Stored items
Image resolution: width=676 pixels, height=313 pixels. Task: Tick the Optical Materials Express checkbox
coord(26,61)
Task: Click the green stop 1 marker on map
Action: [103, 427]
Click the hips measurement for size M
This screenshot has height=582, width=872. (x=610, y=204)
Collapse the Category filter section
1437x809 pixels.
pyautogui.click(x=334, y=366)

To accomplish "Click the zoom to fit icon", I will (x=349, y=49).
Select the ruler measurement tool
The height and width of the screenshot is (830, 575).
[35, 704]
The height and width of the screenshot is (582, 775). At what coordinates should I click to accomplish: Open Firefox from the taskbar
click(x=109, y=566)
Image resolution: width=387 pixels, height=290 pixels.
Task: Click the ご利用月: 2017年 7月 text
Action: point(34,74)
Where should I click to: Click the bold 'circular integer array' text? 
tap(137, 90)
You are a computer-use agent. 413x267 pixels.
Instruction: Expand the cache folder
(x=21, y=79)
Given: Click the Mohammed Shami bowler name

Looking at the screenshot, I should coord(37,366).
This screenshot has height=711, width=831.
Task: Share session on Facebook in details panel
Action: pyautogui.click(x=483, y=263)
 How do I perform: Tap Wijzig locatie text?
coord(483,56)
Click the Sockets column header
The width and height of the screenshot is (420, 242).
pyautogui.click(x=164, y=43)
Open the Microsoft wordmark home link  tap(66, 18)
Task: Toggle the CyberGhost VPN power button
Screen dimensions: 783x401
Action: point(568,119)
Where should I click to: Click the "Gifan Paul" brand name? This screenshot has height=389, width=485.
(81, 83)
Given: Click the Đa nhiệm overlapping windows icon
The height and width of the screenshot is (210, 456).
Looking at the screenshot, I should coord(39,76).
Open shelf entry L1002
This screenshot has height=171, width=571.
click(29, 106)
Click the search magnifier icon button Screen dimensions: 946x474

## TO DO
Set down exactly, and only, the lines from the one with "has height=389, width=485." to the final line of the data.

## ANSWER SPACE
Where should I click to: Click the "Gifan Paul" brand name? This screenshot has height=389, width=485.
(81, 83)
Given: Click the Đa nhiệm overlapping windows icon
The height and width of the screenshot is (210, 456).
Looking at the screenshot, I should coord(39,76).
Open shelf entry L1002
This screenshot has height=171, width=571.
click(29, 106)
Click the search magnifier icon button Screen dimensions: 946x474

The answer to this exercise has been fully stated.